▸ Page excerpt
--- --- ---

UNITED
STATES SECURITIES AND EXCHANGE COMMISSION
Washington, D.C.
LITIGATION RELEASE NO. 16940 / March 22, 2001
SECURITIES
AND EXCHANGE COMMISSION v. EARL A. ABBOTT, RICHARD
L. STALVEY, GLENN PURDUE, ROBERT E. GERWIN, KENNETH
C. NUNN AND THOMAS J. O'KEEFFE (United States
District Court for the Middle District of Florida,
C.A. No. 6:01cvORL31KRS)
The
Commission announced today the filing of a civil
fraud action in the United States District Court
for the Middle District of Florida against five
men for the fraudulent sale of over $3.5 million
in non-existent prime bank securities. According
to the complaint, Earl A. Abbott ("Abbott"),
a Titusville, Florida businessman and three of
his sales agents, Richard L. Stalvey ("Stalvey"),
an Albany, Georgia accountant, Glenn Purdue, of
Indianapolis, Indiana and Robert E. Gerwin, of
Cincinnati, Ohio, sold $3.55 million of non-existent
prime bank securities which were purportedly supplied
by defendant Kenneth C. Nunn ("Nunn"),
a resident of England. The Commission alleges
that the defendants violated the securities registration,
antifraud and broker-dealer registration provisions
of the federal securities laws in connection with
their offer and sale of these securities. Thomas
J. O'Keeffe ("O'Keeffe"), of Ireland,
is alleged to have received over $1 million of
these funds, supposedly to trade the securities.
O'Keeffe is named as a relief defendant.

--- --- ---

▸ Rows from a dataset
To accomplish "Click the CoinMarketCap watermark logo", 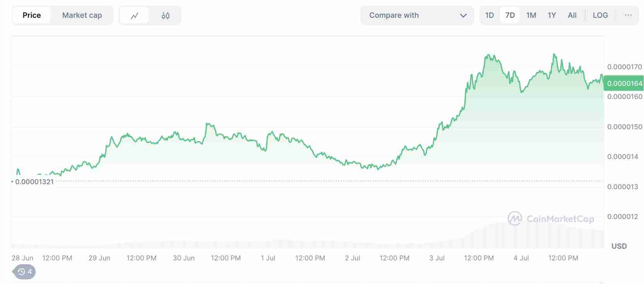I will [551, 219].
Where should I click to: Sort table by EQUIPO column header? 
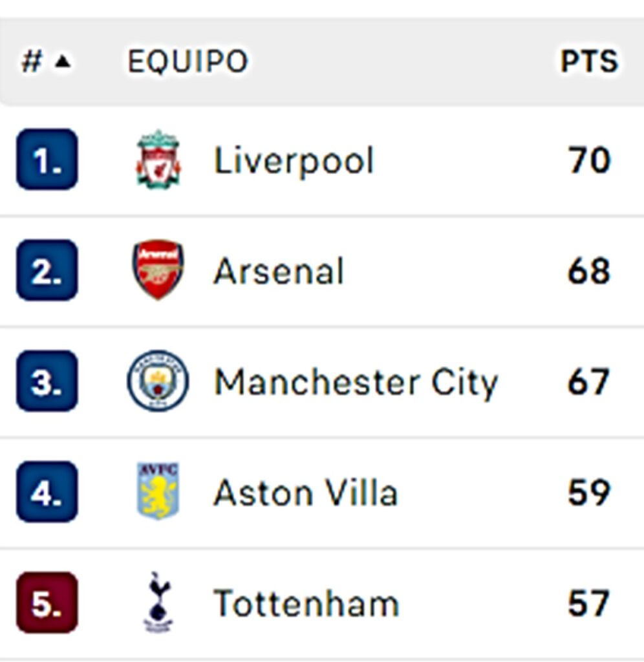[x=188, y=61]
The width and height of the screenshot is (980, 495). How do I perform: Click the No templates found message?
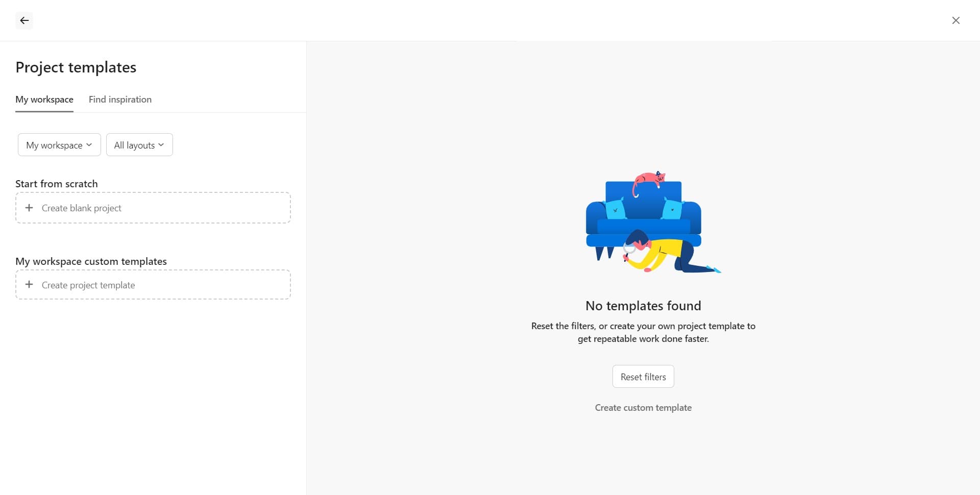tap(643, 305)
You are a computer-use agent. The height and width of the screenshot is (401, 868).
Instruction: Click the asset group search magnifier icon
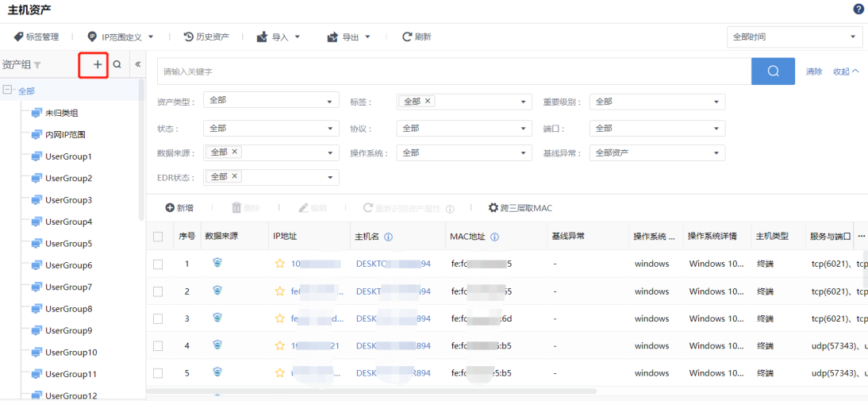click(117, 65)
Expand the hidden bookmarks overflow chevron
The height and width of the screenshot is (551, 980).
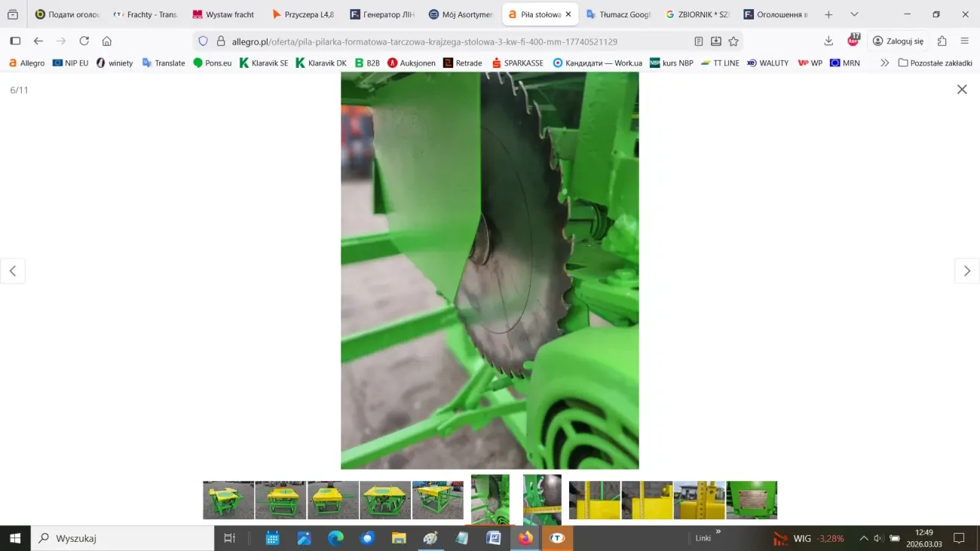[x=884, y=63]
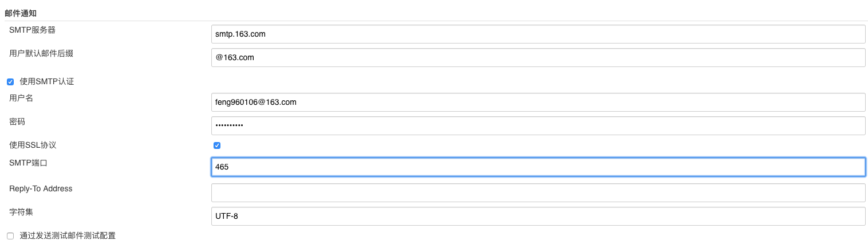Click the 密码 label
This screenshot has height=244, width=868.
coord(17,121)
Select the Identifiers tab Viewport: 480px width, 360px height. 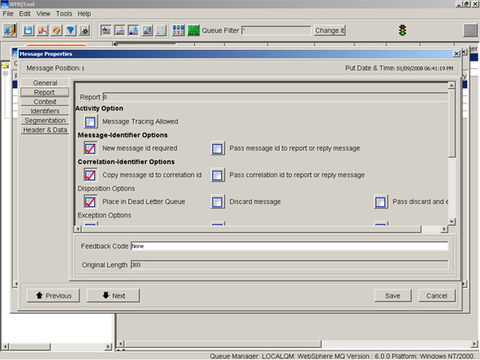tap(45, 111)

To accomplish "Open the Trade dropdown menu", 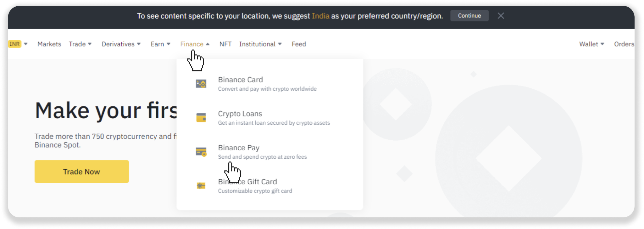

--- --- ---

▸ Required actions
• a. According to the SEC litigation release, what was Richard L. Stalvey's profession, and where was he based?
• b. Resume the SEC litigation release after its final sentence.

▸ Answers given
• a. He was an accountant in Albany, Georgia.

• b.
The
Commission's complaint alleges that the defendants
engaged in the fraudulent offer and sale of unregistered
securities in the form of interests in a non-existent
"trading program." The complaint further
alleges that the defendants claimed that they
would use investor funds to buy and sell "medium
term debentures" issued by some of the world's
"top 25 banks," with the trading to
be conducted by an unidentified "trading
group" in a secret location somewhere in
Europe. According to the complaint, the defendants
promised investors extraordinarily high returns
(between 80% and 160%) with no risk. The Commission
alleges that the defendants' representations were
false: There were no bank debentures and no trading
took place. According to the Commission, as a
result of the defendants' actions, U.S. investors
lost approximately $3.1 million. It is alleged
that the defendants' "trading program"
has all the hallmarks of a "prime bank"
scheme, a type of investment fraud involving fictitious
instruments supposedly issued by leading world
banks.
The
complaint alleges that the defendants raised over
$3.5 million from twelve investors in five different
states between May and October 1998. Approximately
$3.3 million of those investor funds, according
to the Commission's complaint, were wired to an
off-shore account on Guernsey in the Channel Islands
controlled by defendant Nunn. The Commission contends
that Nunn transferred approximately $1 million
to relief defendant O'Keeffe who, Nunn claimed,
would conduct the "trading."
The
Commission's Complaint alleges that in connection
with this scheme, the defendants engaged in transactions,
acts, practices and courses of business which
constitute violations of Section 17(a) of the
Securities Act of 1933 ("Securities Act"),
Section 10(b) of the Securities Exchange Act of
1934 ("Exchange Act") and Rule 10b-5
thereunder, Section 5(a) and 5(c) of the Securities
Act, and Section 15(a) of the Exchange Act.
The
Commission seeks a permanent injunction prohibiting
the defendants from violating the securities registration,
antifraud and broker-dealer registration provisions
of the Securities Act and the Exchange Act. In
addition, the Commission seeks disgorgement of
ill-gotten gains from Abbott, Stalvey and Nunn,
and the imposition of civil monetary penalties
against all the primary defendants pursuant to
Section 20(d) of the Securities Act and Section
21(d)(3) of the Exchange Act .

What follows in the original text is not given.